Surface Molecular Self-Assembly for Organophosphate Pesticide Imprinting in Electropolymerized Poly(p-aminothiophenol) Membranes on a Gold Nanoparticle Modified Glassy Carbon Electrode

This paper reports a surface molecular self-assembly strategy for molecular imprinting in electropolymerized polyaminothiophenol (PATP) membranes at the surface of gold nanoparticles (AuNPs) modified glassy carbon (gc) electrode for the electrochemical detection of pesticide chlorpyrifos (CPF).
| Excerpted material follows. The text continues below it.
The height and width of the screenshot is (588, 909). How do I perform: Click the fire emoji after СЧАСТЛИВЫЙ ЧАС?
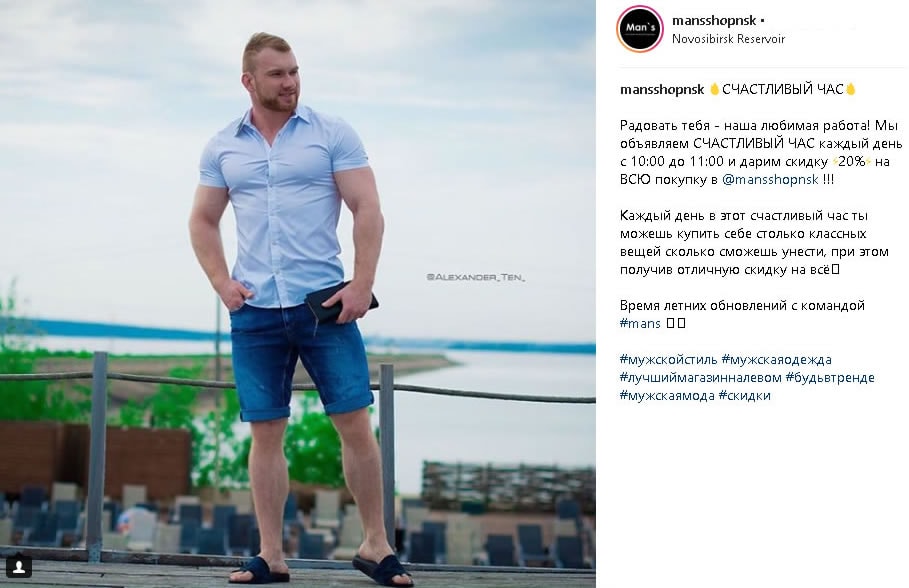pyautogui.click(x=850, y=89)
Electropolmerizable p-aminothiophenol (ATP) was first assembled on the AuNPs at the gc electrode surface by the formation of Au-S bonds, and subsequently, the CPF template was further assembled onto the monolayer of ATP through the hydrogen-bonding interaction between amino group and CPF. A conductive hybrid membrane was fabricated at the assembled gc electrode by the electropolymerization in a mixing solution containing additional ATP and CPF templates, and meanwhile, the CPF was spontaneously, imprinted into the PATP/AuNP film. The amount of imprinted sites at the PATP/AuNP film was significantly increased due to the additional replenishment of CPF templates. The cyclic voltammetric response of the imprinted PATP-AuN-P-gc sensor to CPF is about 3.2-fold as compared with the imprinted PATP-Au sensor, and the detection limit for CPF is about 2 orders of magnitude lower than that by the imprinted PATP-Au sensor. An excellent electrochemical selectivity for CPF over other pesticides was also achieved. The combination of surface molecular self-assembly with electropolymerized molecular imprinting on a larger surface area of a AuNP-modified electrode produces a high ratio of imprinted sites and, thus, provides an ultrasensitive electrochemical detection of organophosphate pesticide.